> [PROVIDED PASSAGE]:
<<<<

Increase in taxes is due to:
1. Increase in valuation of the property assessed.
2. Increase in rate applied on the valuation (say 25% to 30%). This cannot be challenged.
If the increase in valuation of the property is unreasonable, an appeal could be lodged within one month from the date of service of the notice of assessment.
An inquiry would be held and you could meet with the necessary documents either personally or through an attorney. If the appeal is successful a revised notice will be issued.
Municipal Councils and Urban Councils offer discounts on the following basis which should be checked with the relevant authorities (on the notices issued):
Full annual payment made on or before 31 January 2013: 10% discount
Full quarterly payment made on or before 31 January, 30 April, 31 July and 31 October 2013: 5% discount
Full quarterly payment made on or before 31 March, 30 June, 30 September and 31 December 2013: No discount
(Late payments are liable for spot penalty @ 10%).
Usually rate payers do not analyse these discounts against bank overdraft interest to arrive at the most beneficial method.
I furnish below the following particulars:
1) Annual rates (say)
Rs. 400,000
2) Bank overdraft interest (say) 10%
Total payment of rates including interest would be:
Under Scheme a) 360,000 + interest at 10% on 360,000 for 11 months – Rs. 393,000
Under Scheme b) 380,000 + interest at 10% on 95,000 quarterly for accumulated period of 26 months (11+8+5+2) – Rs. 400,583
Under Scheme c) 400,000 + interest at 10% on 100,000 quarterly for accumulated period of 18 months (9+6+3+0) – Rs. 415,000
It will be observed that scheme (a) (10% discount) is the most beneficial one.
Using mathematical formulae you could arrive at:
i) Bank overdraft interest up to 16.10% – Scheme (a) is beneficial
ii) Bank overdraft interest 16.11% to 35.82% – Scheme (b) is beneficial
iii) Bank overdraft interest over 35.83% – Scheme (c) is beneficial
However, taking into consideration the interest on interest basis (compound interest), these bank overdraft interest limits would be reduced to 14.74% and 31.200% instead of 16.10% and 35.82%.
Since bank overdraft Interest is in the region of 14% at present, it is beneficial to use the Scheme (a) (10% discount).
However, if the benefit between 5% and 10% is not material, it is better to adopt 5% method as more cash would be available till 31 December 2013 for trade one purposes. Never allow your tenant to pay rates and taxes in his name as it means that you are recognising his rights to claim ownership to the property in the future.
I hope the rate payers would be benefited by this information.

>>>>

> [RECORDED INFORMATION]:
<<<<

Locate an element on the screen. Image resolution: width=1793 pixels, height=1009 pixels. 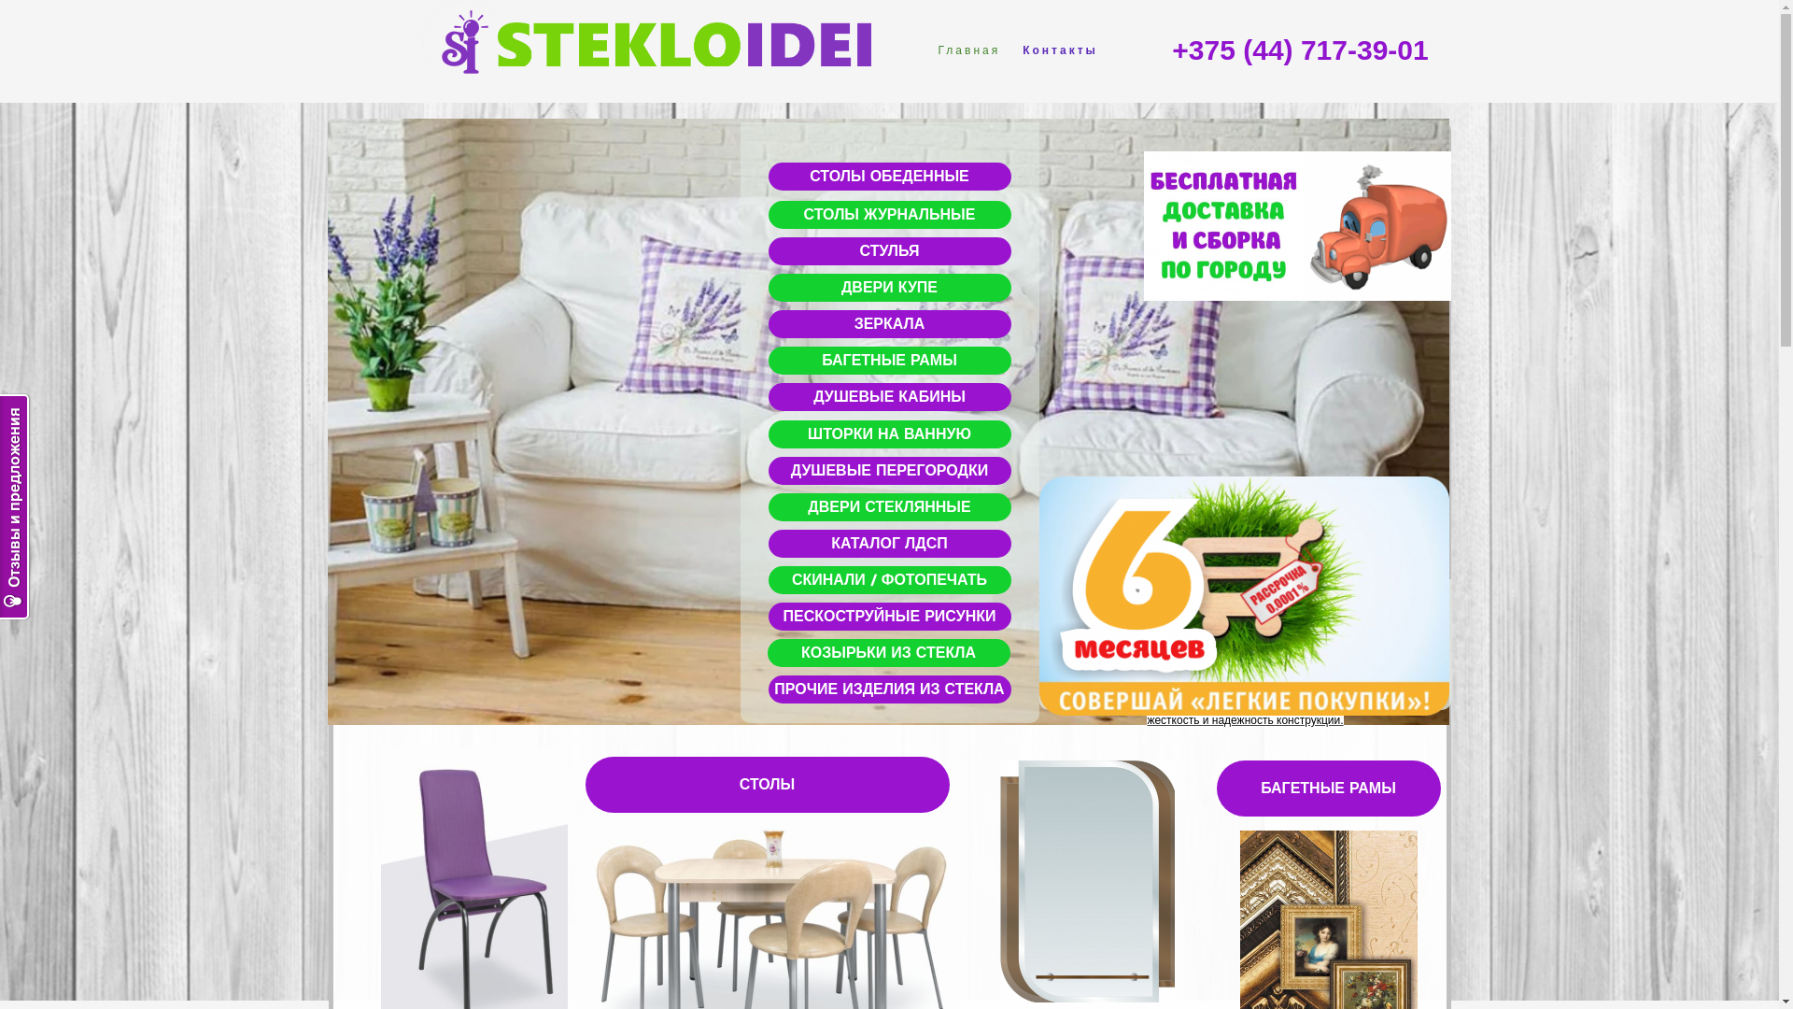
'+375 (44) 717-39-01' is located at coordinates (1299, 49).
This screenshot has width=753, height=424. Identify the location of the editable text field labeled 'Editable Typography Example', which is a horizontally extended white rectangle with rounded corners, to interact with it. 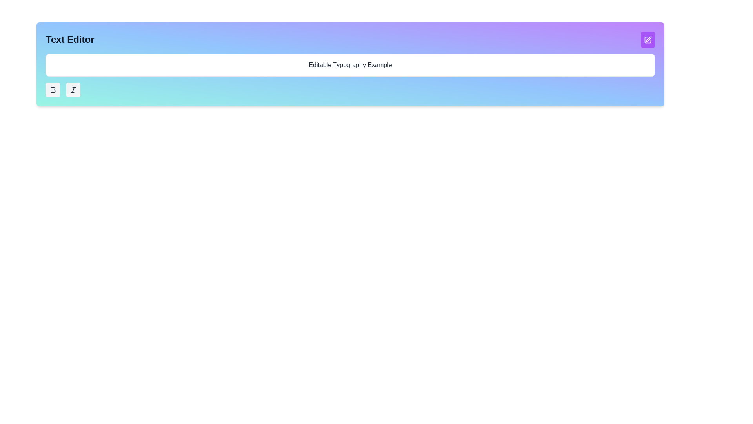
(350, 64).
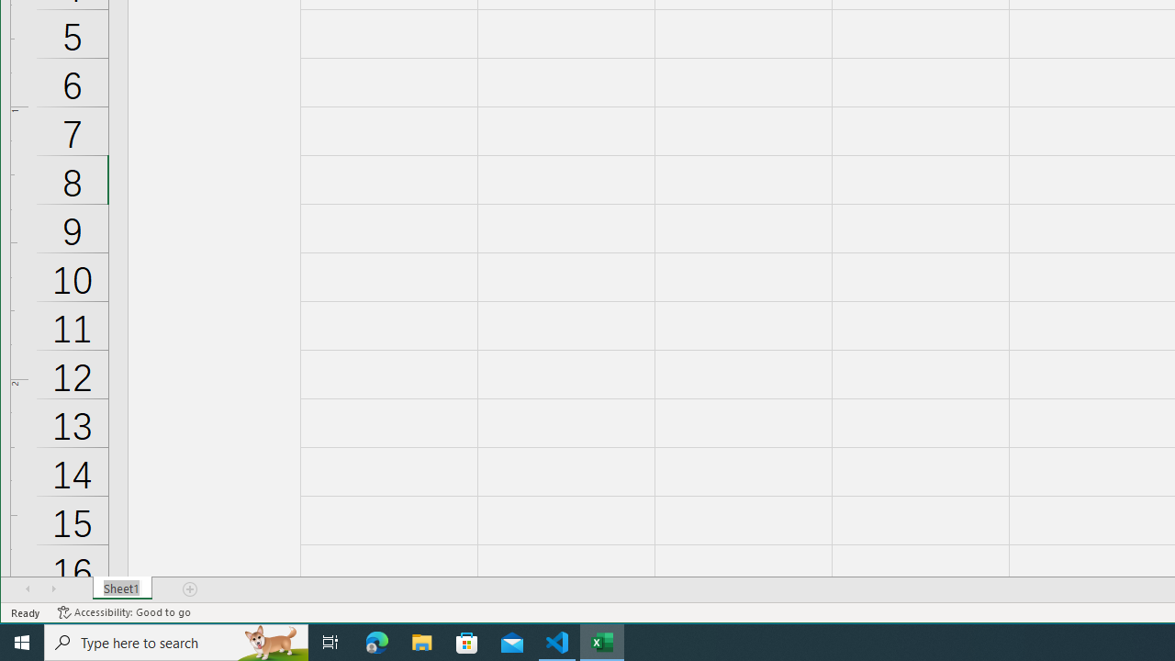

>>>>

> [TASKS AND EXERCISES]:
1. Answer these from the rates passage:
(a) Within what period can an appeal against an unreasonable increase in valuation be lodged?
(b) What discount is given for full annual payment made on or before 31 January 2013?
(c) Where does the passage say bank overdraft interest currently stands?
2. Return the stretch of the rates passage from "I furnish below" through "most beneficial one.", copied word for word.

> [EXPECTED ANSWERS]:
1.
(a) Within one month from the date of service of the notice of assessment.
(b) A 10% discount.
(c) In the region of 14%.

2.
I furnish below the following particulars:
1) Annual rates (say)
Rs. 400,000
2) Bank overdraft interest (say) 10%
Total payment of rates including interest would be:
Under Scheme a) 360,000 + interest at 10% on 360,000 for 11 months – Rs. 393,000
Under Scheme b) 380,000 + interest at 10% on 95,000 quarterly for accumulated period of 26 months (11+8+5+2) – Rs. 400,583
Under Scheme c) 400,000 + interest at 10% on 100,000 quarterly for accumulated period of 18 months (9+6+3+0) – Rs. 415,000
It will be observed that scheme (a) (10% discount) is the most beneficial one.